(Extracted information begins)

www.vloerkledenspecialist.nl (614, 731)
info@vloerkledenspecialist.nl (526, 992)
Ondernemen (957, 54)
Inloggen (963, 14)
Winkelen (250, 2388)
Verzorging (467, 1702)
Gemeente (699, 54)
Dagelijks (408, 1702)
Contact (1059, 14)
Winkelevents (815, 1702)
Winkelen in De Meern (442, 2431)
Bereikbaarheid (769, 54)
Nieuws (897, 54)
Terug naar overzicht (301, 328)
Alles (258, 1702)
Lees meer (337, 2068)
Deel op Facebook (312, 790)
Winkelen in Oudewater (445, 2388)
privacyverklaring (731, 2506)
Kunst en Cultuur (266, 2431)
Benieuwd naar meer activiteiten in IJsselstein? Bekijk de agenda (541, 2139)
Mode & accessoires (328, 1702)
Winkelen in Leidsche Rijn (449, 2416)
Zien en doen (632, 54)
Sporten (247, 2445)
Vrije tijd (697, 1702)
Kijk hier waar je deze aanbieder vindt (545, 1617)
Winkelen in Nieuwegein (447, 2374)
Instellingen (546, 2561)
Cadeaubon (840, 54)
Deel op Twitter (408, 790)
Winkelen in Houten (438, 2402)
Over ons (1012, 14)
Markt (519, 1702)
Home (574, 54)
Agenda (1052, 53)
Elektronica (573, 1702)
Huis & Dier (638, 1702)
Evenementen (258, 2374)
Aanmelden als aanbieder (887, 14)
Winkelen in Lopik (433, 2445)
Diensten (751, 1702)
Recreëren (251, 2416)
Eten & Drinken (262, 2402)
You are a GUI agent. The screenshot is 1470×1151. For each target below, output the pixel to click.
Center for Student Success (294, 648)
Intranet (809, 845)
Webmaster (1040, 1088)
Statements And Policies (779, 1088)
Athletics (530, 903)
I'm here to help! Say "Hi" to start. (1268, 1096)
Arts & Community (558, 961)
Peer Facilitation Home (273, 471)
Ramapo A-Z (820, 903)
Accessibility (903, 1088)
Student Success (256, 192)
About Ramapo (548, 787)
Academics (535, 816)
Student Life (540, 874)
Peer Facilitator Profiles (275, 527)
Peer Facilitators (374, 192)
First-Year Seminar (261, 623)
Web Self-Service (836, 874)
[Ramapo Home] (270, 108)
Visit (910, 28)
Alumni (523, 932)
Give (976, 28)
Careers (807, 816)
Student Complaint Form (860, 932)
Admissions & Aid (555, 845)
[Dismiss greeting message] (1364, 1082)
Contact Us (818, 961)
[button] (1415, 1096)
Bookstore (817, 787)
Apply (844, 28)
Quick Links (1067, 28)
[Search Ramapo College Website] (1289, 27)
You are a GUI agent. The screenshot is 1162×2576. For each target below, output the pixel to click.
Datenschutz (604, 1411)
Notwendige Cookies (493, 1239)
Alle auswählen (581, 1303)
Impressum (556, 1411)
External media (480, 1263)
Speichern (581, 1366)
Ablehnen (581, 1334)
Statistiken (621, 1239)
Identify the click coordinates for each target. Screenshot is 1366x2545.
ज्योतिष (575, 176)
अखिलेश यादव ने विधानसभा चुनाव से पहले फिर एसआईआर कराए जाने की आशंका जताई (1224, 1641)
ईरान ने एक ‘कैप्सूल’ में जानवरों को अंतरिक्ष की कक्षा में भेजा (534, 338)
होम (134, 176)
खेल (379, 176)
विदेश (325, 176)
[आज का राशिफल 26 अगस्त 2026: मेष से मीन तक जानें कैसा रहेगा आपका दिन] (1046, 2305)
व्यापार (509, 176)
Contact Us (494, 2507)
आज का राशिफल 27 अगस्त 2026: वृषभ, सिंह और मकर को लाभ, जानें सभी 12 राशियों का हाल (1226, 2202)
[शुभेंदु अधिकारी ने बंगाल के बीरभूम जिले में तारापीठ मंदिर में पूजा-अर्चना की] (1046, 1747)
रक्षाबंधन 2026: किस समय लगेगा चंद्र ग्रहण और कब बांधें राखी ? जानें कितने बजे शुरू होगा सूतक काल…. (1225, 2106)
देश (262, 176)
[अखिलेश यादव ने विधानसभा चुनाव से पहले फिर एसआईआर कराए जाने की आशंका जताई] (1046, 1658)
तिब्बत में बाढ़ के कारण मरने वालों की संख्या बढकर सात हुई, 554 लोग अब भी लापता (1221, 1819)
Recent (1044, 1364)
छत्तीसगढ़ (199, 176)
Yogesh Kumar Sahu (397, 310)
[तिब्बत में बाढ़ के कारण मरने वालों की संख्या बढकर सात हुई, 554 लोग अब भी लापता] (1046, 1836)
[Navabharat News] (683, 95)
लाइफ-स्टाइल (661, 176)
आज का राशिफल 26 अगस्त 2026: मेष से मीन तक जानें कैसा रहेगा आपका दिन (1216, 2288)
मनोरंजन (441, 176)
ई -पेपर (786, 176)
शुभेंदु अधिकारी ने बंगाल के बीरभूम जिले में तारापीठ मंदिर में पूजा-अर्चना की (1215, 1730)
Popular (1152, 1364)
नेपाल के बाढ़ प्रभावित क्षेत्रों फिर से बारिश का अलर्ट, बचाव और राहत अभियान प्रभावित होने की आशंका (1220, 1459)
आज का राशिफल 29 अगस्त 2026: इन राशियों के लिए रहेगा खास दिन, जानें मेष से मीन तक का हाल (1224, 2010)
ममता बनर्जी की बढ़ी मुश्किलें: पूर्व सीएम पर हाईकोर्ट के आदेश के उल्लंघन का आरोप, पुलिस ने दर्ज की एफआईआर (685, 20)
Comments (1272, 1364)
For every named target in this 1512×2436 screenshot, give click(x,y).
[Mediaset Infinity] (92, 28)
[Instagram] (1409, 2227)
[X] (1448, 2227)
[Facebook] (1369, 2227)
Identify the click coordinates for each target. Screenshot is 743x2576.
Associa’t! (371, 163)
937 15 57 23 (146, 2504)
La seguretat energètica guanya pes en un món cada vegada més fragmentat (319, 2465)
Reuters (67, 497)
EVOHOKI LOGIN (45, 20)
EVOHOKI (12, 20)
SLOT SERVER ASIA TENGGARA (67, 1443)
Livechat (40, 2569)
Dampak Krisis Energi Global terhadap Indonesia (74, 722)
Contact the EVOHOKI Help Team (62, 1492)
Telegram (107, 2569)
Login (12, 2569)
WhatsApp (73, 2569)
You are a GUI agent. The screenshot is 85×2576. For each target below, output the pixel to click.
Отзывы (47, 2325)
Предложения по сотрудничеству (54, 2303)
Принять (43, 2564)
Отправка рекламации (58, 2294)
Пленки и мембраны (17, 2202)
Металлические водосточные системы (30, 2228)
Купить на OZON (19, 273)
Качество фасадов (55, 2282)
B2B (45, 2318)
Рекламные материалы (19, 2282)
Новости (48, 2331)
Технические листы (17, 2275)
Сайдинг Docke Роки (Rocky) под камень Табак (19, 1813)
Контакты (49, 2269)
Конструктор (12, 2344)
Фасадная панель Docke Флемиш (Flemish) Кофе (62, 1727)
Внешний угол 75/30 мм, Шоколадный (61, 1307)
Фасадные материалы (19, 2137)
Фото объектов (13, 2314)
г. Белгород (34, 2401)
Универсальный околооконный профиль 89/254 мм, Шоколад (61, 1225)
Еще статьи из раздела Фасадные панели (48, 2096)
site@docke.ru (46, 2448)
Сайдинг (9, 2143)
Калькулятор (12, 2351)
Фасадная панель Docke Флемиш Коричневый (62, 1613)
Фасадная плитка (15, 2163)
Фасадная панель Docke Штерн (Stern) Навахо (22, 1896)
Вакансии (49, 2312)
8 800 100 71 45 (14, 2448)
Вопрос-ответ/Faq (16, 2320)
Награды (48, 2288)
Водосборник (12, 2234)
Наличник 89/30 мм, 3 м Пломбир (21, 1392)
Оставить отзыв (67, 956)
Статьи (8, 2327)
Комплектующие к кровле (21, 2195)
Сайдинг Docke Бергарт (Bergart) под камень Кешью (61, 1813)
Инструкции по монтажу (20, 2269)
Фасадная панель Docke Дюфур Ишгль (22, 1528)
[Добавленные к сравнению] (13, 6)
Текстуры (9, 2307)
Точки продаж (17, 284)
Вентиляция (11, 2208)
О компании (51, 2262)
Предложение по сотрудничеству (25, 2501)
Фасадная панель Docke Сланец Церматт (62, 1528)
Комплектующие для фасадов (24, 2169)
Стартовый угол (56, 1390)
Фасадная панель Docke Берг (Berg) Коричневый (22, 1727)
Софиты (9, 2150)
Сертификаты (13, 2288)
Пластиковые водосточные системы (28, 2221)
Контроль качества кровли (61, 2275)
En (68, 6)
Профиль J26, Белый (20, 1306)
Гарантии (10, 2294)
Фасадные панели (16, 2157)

(Extracted information ends)

**Task**. From the line that has "Водосборник (12, 2234)" through the line that has "Инструкции по монтажу (20, 2269)", copy every line exactly as it appears above, and leave out all others.

**Solution for this exercise**.
Водосборник (12, 2234)
Наличник 89/30 мм, 3 м Пломбир (21, 1392)
Оставить отзыв (67, 956)
Статьи (8, 2327)
Комплектующие к кровле (21, 2195)
Сайдинг Docke Бергарт (Bergart) под камень Кешью (61, 1813)
Инструкции по монтажу (20, 2269)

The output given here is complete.